Cette chronique n’est pas drôle, mais elle est nécessaire
Le 25 novembre, nous célébrons la journée internationale pour l’élimination de la violence à l’égard des femmes. Est-ce que j’ai envie de parler de violence conjugale dans cette chronique? Non. Je préfèrerais vous faire rire avec des jeux de mots plus ou moins réussis et me réjouir de l’arrivée d’une femme à la vice-présidence des États-Unis.
Est-ce qu’il faut que je parle de violence conjugale dans cette chronique? Oui. Parce que la parole des femmes doit être entendue. Parce qu’on en a assez. Parce qu’il est temps que ça change et que le problème nous concerne toutes et tous.
Une femme sur quatre connait la violence conjugale
Comme près d’une femme sur quatre au Canada, j’ai connu la violence conjugale. Je connais l’incompréhension, la surprise et l’effroi. Je connais la douleur. Je connais la panique de ne pas avoir mon cellulaire sur moi, enfermée dans la salle de bain. Je connais la peur de ne pas pouvoir appeler à l’aide, de ne pas pouvoir quitter assez rapidement mon appartement. Je connais aussi les chiffres de la violence conjugale : en moyenne, une femme est tuée par son partenaire intime tous les cinq jours au Canada.
L’endroit le plus dangereux pour une femme, ce n’est pas une ruelle sombre ou un chemin d’arrière-montagne : c’est chez elle. Presque toutes les femmes assassinées au Canada le sont par un conjoint, un ex-partenaire ou un membre de leur famille.
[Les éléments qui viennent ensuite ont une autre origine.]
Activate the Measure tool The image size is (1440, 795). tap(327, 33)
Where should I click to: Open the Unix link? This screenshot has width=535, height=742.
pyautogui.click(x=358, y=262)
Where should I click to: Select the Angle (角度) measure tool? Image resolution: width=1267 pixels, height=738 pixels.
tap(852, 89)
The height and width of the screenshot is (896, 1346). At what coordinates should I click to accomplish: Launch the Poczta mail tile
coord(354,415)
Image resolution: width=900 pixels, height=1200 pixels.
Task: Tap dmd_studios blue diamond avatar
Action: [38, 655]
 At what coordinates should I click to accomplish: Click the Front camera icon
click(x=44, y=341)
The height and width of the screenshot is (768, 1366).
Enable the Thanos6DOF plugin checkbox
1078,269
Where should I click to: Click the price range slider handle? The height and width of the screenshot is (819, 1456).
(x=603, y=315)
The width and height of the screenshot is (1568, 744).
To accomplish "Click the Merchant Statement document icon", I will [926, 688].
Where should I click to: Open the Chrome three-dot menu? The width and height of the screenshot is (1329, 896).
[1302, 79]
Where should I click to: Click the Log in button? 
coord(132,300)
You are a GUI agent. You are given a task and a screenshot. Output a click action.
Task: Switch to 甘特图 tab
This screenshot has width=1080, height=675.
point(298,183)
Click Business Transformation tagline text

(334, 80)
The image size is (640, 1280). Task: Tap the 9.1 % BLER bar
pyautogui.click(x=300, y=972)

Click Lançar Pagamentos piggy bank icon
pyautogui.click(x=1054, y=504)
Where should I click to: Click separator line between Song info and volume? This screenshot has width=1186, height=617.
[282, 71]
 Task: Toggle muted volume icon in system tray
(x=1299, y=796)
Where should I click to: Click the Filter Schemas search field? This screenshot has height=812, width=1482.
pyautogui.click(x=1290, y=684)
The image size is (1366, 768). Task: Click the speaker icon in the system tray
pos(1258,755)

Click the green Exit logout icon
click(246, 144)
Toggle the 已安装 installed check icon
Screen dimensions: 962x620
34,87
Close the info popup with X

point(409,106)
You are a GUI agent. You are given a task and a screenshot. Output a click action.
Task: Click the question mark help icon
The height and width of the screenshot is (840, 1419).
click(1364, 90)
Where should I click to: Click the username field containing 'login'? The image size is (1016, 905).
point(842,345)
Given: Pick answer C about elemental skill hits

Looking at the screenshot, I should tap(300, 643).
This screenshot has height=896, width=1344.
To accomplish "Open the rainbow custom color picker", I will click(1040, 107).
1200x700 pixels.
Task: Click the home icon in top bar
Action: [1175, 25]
Je ne suis pas particulièrement à plaindre. Je possédais les ressources sociales et matérielles nécessaires pour fuir la solution de violence dans laquelle j’étais. Mais combien de femmes n’ont pas cette chance? Combien d’amies devrons-nous encore accueillir chez nous en pleine nuit? Combien d’inconnues entendrons-nous encore hurler avant que cela cesse?
La violence a un genre
Je suis fatiguée. Fatiguée de devoir réexpliquer sans cesse, que oui, la violence a un genre, et que non, une femme qui crie sur son mari, ce n’est pas la même chose. Que la violence conjugale se retrouve dans tous les groupes sociaux, économiques et culturels. Qu’elle n’a pas d’âge, pas de couleur, pas d’excuse. Fatiguée de ces médias qui osent encore parler de « crime passionnel » ou de « dispute qui tourne mal ». Fatiguée du manque de formation des forces policières, des médecins, des juges. Fatiguée du silence des voisin·es et des proches qui ne veulent surtout pas se mêler des histoires des autres.
Fatiguée des conseils de ceux qui ne connaissent pas mais jugent. Je suis fatiguée de devoir montrer des chiffres, des statistiques, des graphiques. De devoir prouver, argumenter, expliquer. Est-ce que j’en veux à mon ex-partenaire violent? Pas vraiment.
Je suis en colère contre le patriarcat, contre un système qui valide la domination des hommes sur les femmes et l’utilisation de la violence comme moyen de contrôle.
Une société qui éduque ses garçons à réprimer leurs sentiments
Je suis en rage contre une société qui éduque ses garçons à réprimer leurs sentiments et à se construire dans le dépassement de soi et l’agressivité. Une société qui n’éduque pas ses filles à se battre et à réclamer leur juste place. Comme tout le monde, je suis pleine de haine contre cette pandémie, qui renforce et exacerbe les tensions familiales et fait bondir les chiffres de la violence conjugale.
Aujourd’hui, c’est la journée internationale pour l’élimination de la violence à l’égard des femmes. Une date choisie en hommage aux sœurs Mirabal, trois militantes dominicaines violemment assassinées le 25 novembre 1960 sur les ordres du dictateur Rafael Trujillo. Le 6 décembre, nous fêterons le 31e anniversaire de la fusillade à l’École Polytechnique de Montréal, où un homme a assassiné 14 femmes parce qu’il « haïssait les féministes ». Dans le monde, 137 femmes sont tuées par un membre de leur famille chaque jour.
Alors non, cette chronique n’est pas très drôle. Mais je n’ai pas le choix.